• _Text excerpt_
He told French newspaper La Voix du Nord: “They still want to get to England.
“If the evacuations have been calm on Monday, you have to be far more careful in the coming days when the only ones left are the ones who don’t want to leave, and are adamant that they are going to keep trying to get to England.”
And yesterday the operation to clear the camp came to a grinding halt after authorities “ran out of buses” to carry migrants away.
The news came after the camp saw sporadic fighting, with fires being lit and tear gas being used to quell the disturbances.
As a spotter helicopter flew overhead yesterday morning, scores of CRS riot squad vans surrounded the perimeter of the camp, where between 6,000 and 10,000 migrants have been living.
The Home Office said it had temporarily suspended transferring child refugees from the camp to Britain at the request of the French.
Labour MP Luciana Berger said social workers inside the camp had said it was “bureaucratic shambles”.
According to her the wrong names and addresses were given and the wrong forms submitted.
And Stella Creasy said she had details of 49 children under the age of 13 who today could not register at the warehouse to be processed before the Jungle camp is closed.
The Labour MP wanted assurances the children would not be placed in a detention centre when they arrive here.
Addressing the House the Home Secretary said there were 36 British officials working at the Jungle and their priority was to find the youngest and most vulnerable children.
She said they have transferred more than 200 children to the UK – including approximately 60 girls.
And she said Britain will take 200 more unaccompanied child migrants.
Children who are accepted as unaccompanied refugees will not be allowed to “sponsor” their parents to come and join them in the UK.
Tories have called for an increase in border security to prevent migrants from trying to make it across the Channel.
Dover MP Charlie Elphicke said: “As the Jungle is cleared, the people there will be more desperate than ever to reach our shores.
“So Britain and France need to make border security at Dover and Calais as tight as possible.”

• _Dataset entries_

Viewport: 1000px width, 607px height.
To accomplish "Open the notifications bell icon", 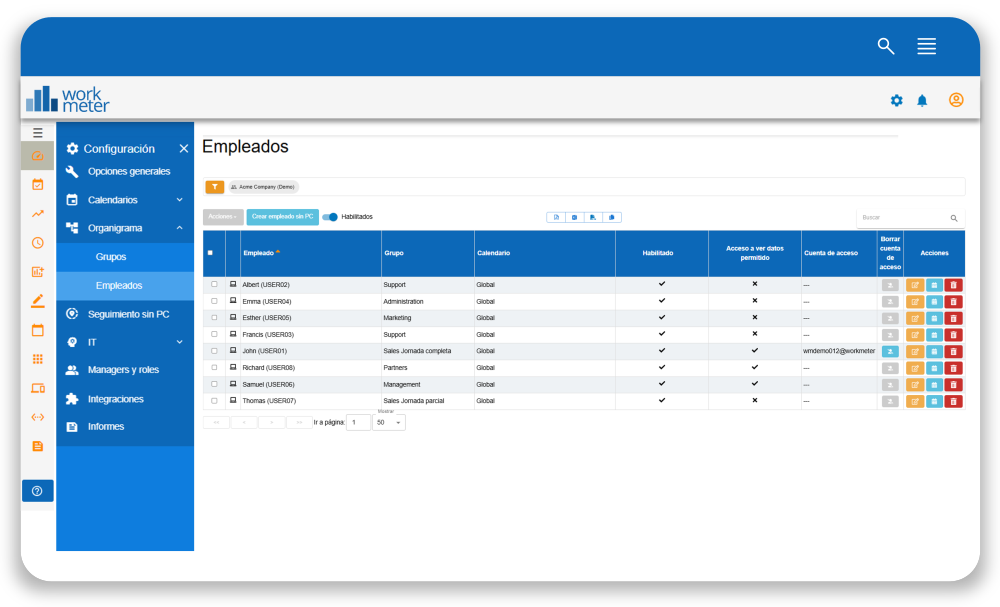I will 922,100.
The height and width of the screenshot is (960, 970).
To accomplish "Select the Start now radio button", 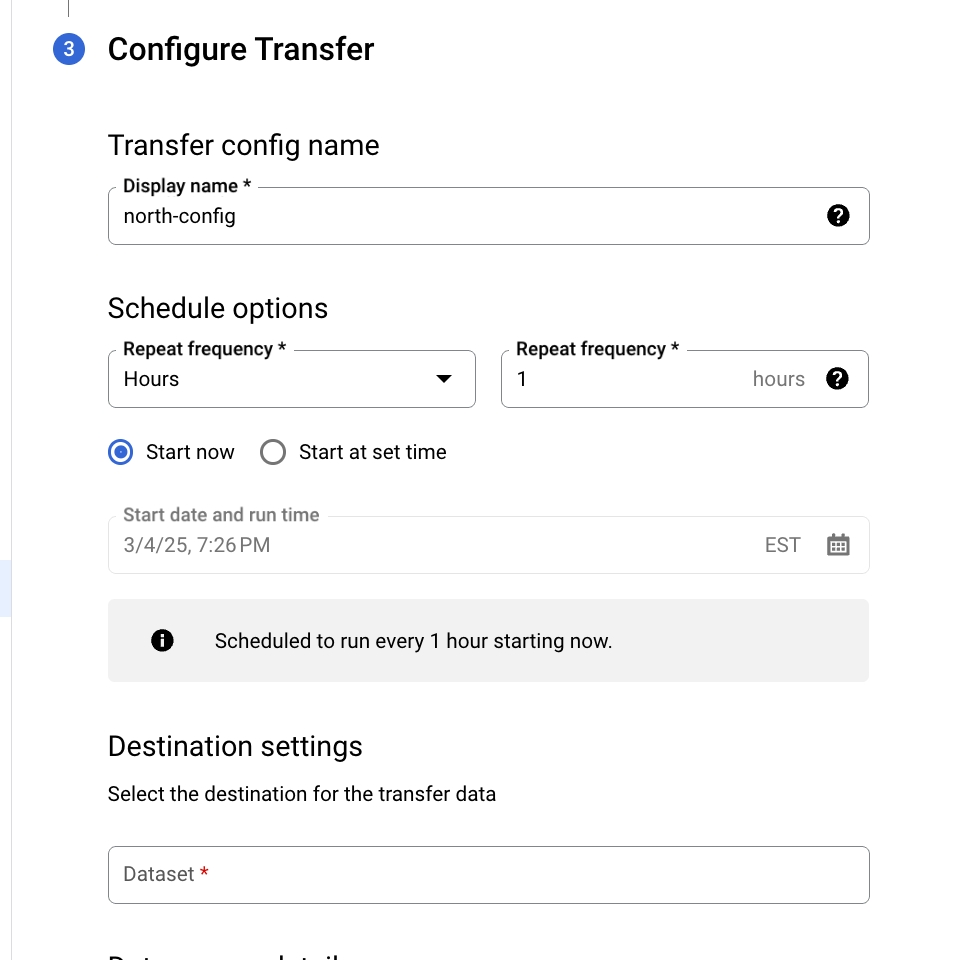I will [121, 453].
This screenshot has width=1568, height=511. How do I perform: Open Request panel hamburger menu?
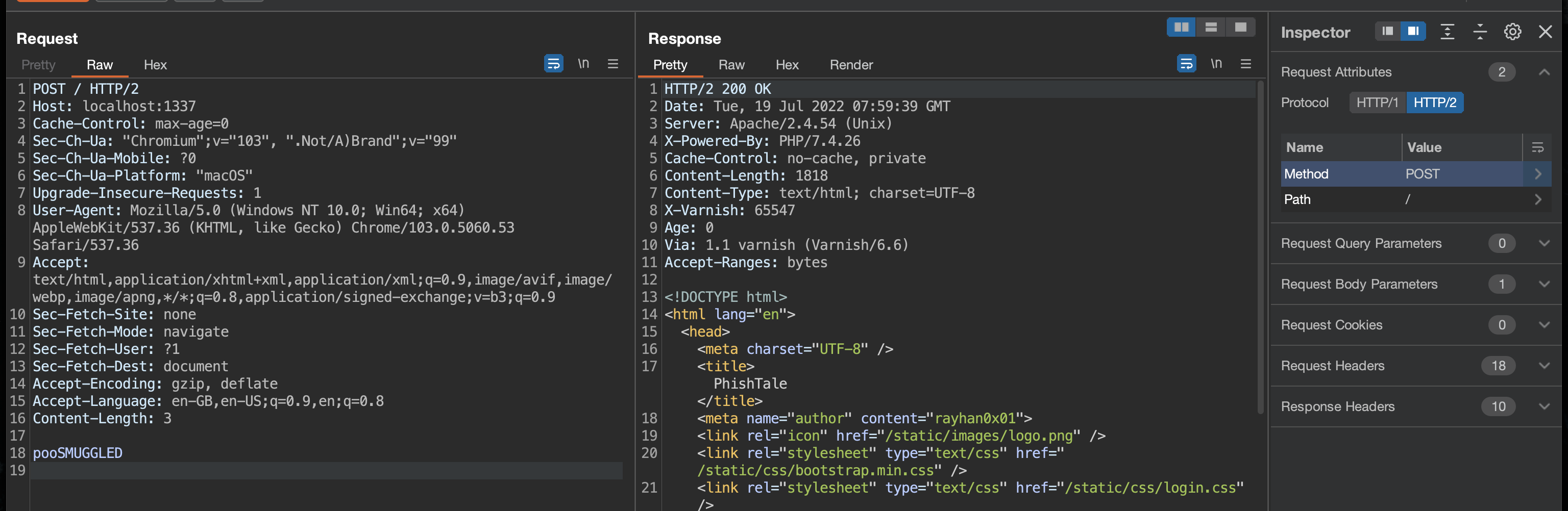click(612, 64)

• _Goals_
1. From the Jungle camp article, reproduce the passage that begins at the words "He told French" and stops after "carry migrants away.".
2. In the Jungle camp article, how many British officials did the Home Secretary say were working at the Jungle?
Rely only on the Jungle camp article.

• _Problem solutions_
1.
He told French newspaper La Voix du Nord: “They still want to get to England.
“If the evacuations have been calm on Monday, you have to be far more careful in the coming days when the only ones left are the ones who don’t want to leave, and are adamant that they are going to keep trying to get to England.”
And yesterday the operation to clear the camp came to a grinding halt after authorities “ran out of buses” to carry migrants away.

2. 36